Data for review
□ □ □ □ □ □ □

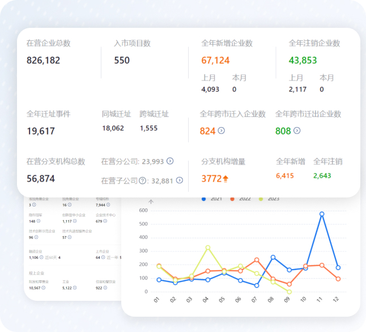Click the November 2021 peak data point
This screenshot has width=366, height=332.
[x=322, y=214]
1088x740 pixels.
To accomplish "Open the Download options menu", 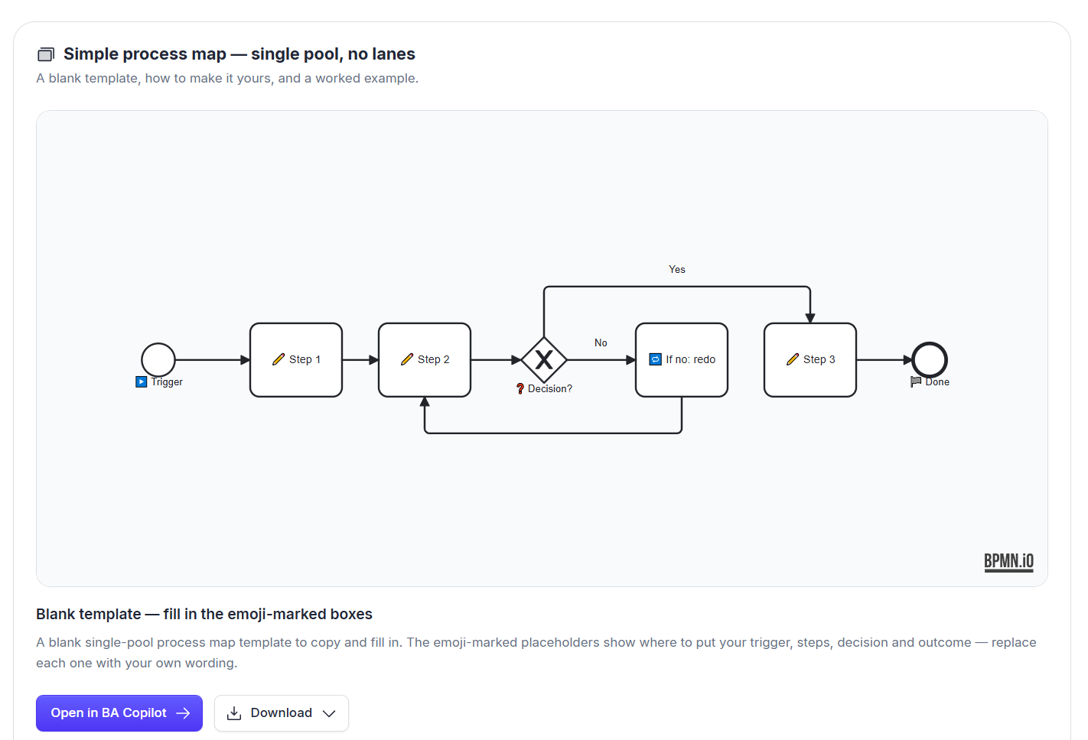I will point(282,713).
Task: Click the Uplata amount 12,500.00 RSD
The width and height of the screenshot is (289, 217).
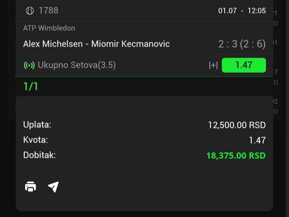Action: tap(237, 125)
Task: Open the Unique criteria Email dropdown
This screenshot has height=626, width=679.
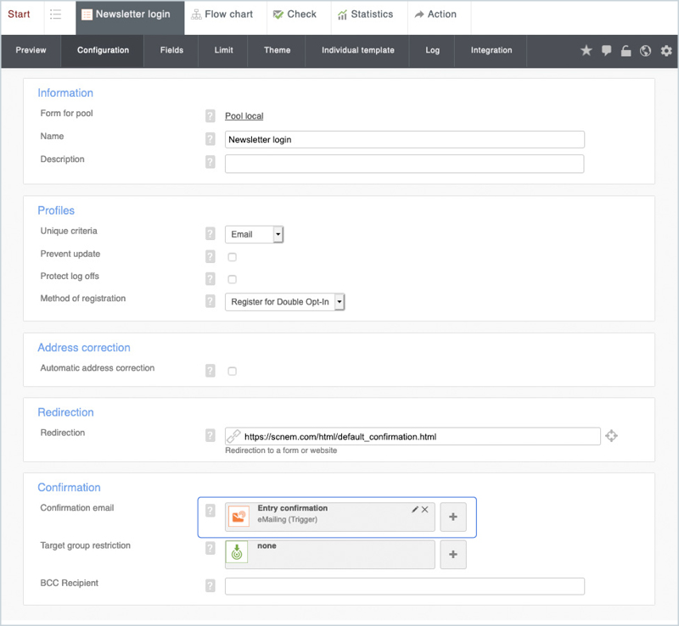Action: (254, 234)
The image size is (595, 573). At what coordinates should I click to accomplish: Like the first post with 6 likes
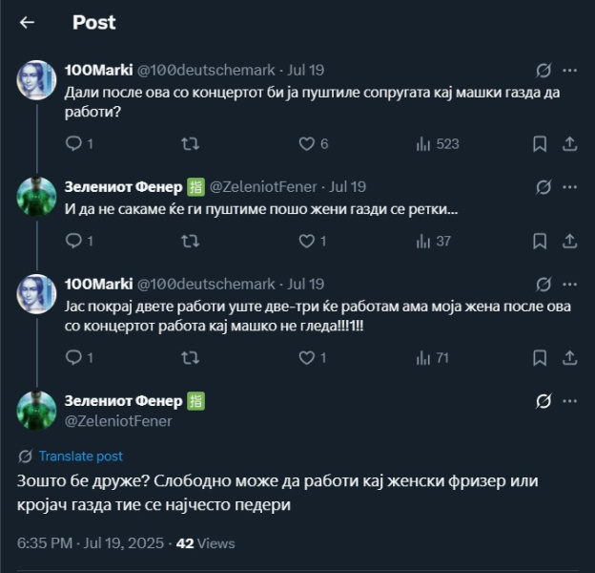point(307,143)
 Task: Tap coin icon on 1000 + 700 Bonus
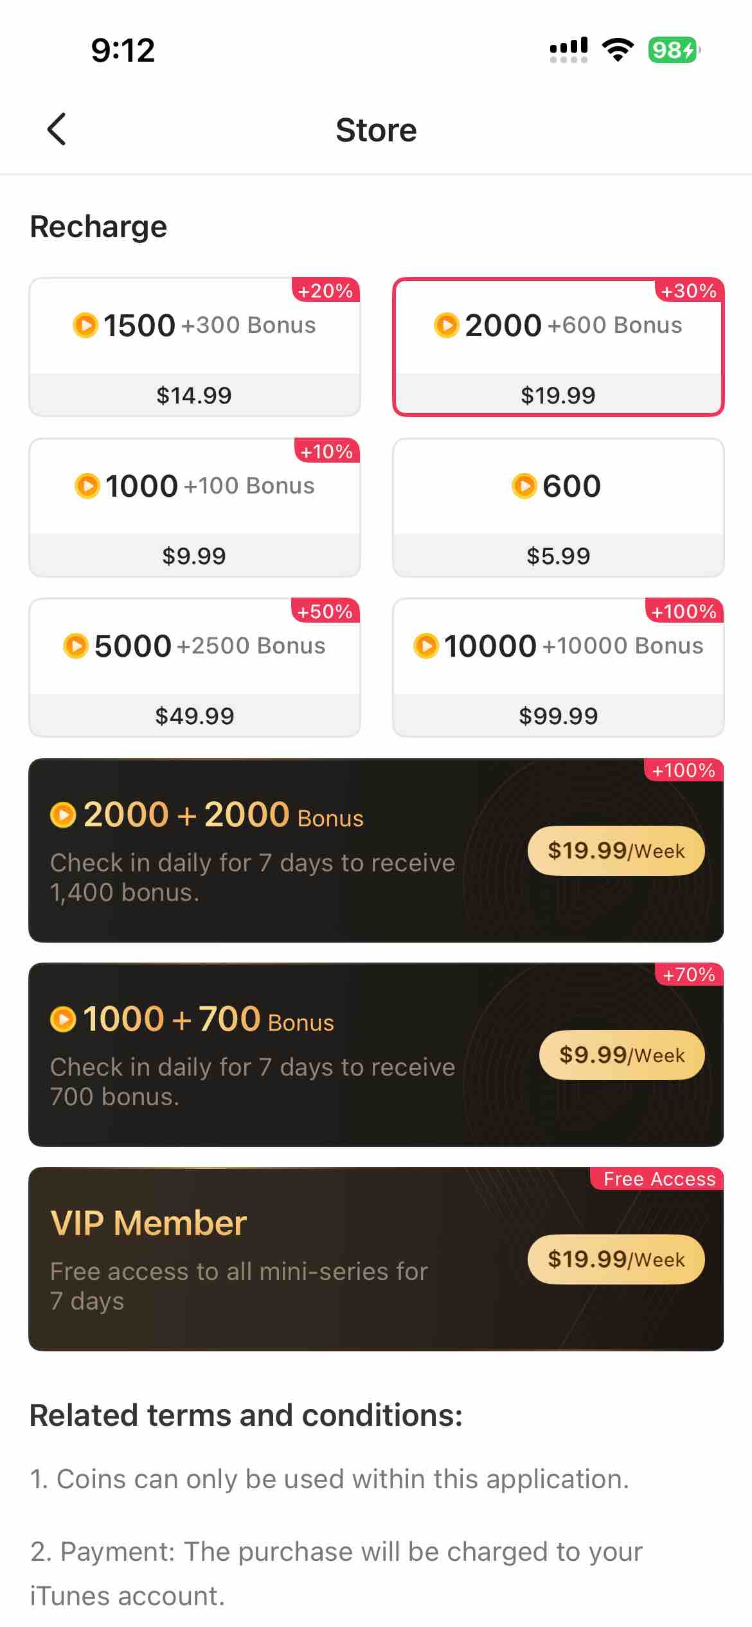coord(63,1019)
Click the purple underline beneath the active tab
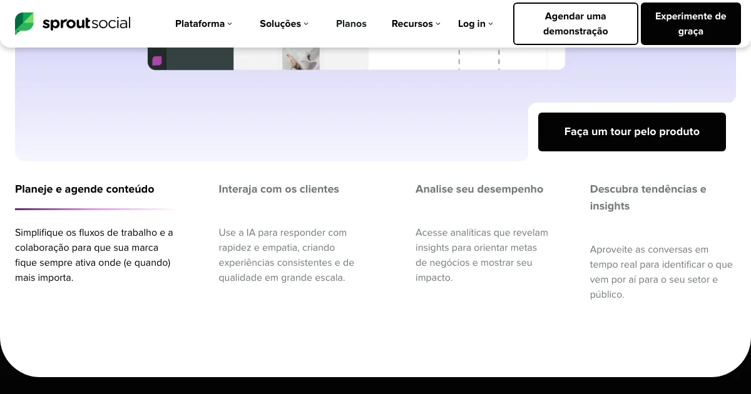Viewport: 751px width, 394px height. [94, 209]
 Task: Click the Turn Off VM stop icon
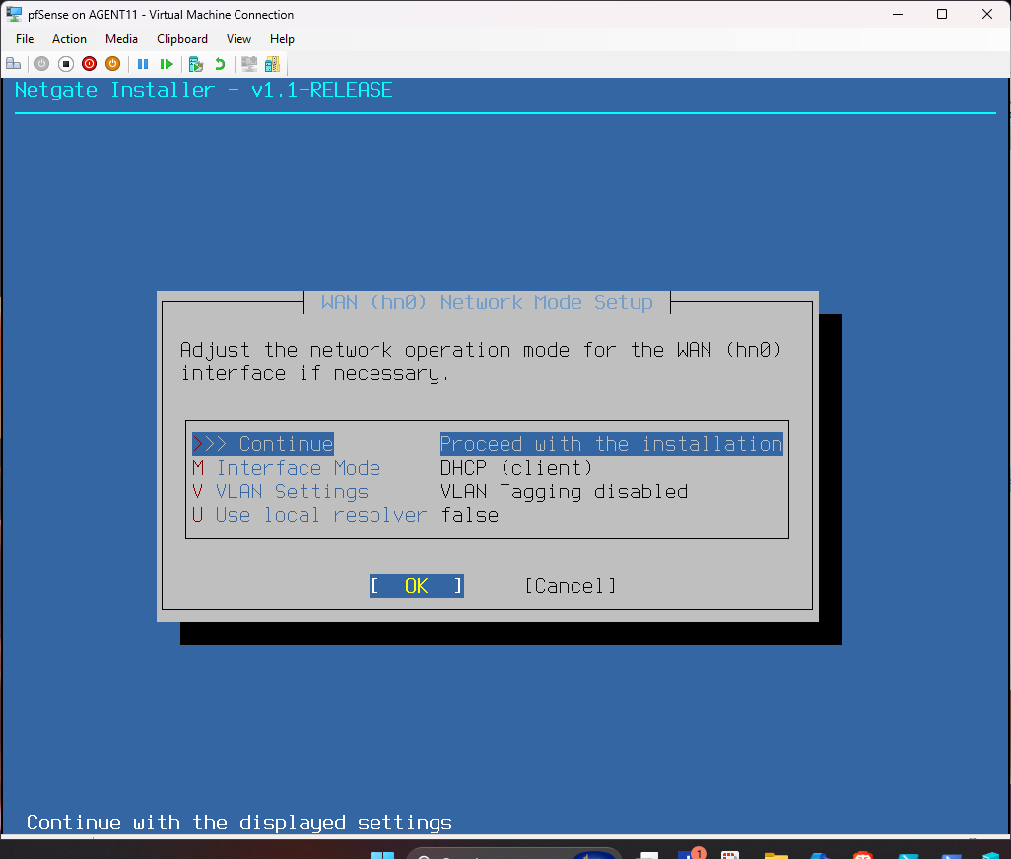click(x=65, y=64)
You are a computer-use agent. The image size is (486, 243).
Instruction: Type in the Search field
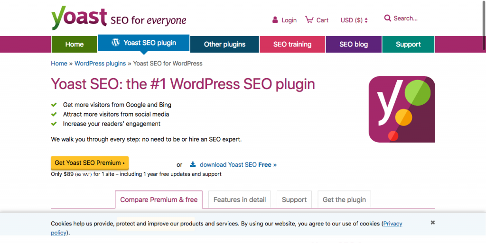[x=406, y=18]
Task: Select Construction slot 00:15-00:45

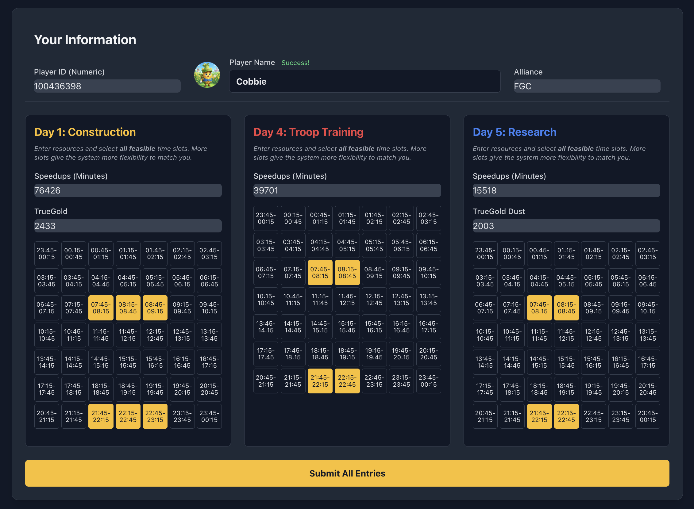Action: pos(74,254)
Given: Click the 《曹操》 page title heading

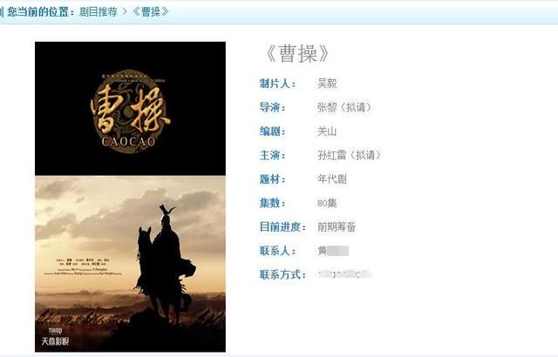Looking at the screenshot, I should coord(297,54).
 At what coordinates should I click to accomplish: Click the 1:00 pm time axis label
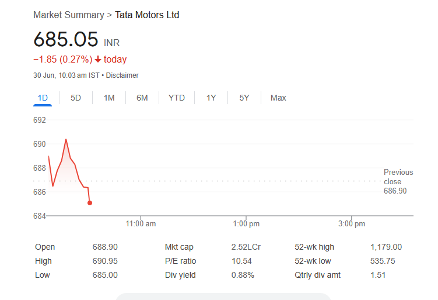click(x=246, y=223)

□ □ □ □ □ □ □

Your objective
Please set down the lines from the one with "Given: Click the 《曹操》 page title heading" to the end of the entries above, exactly as they are, and drop every picture.

Answer to the exercise
Given: Click the 《曹操》 page title heading

Looking at the screenshot, I should coord(297,54).
 At what coordinates should I click to accomplish: Click the 1:00 pm time axis label
click(x=246, y=223)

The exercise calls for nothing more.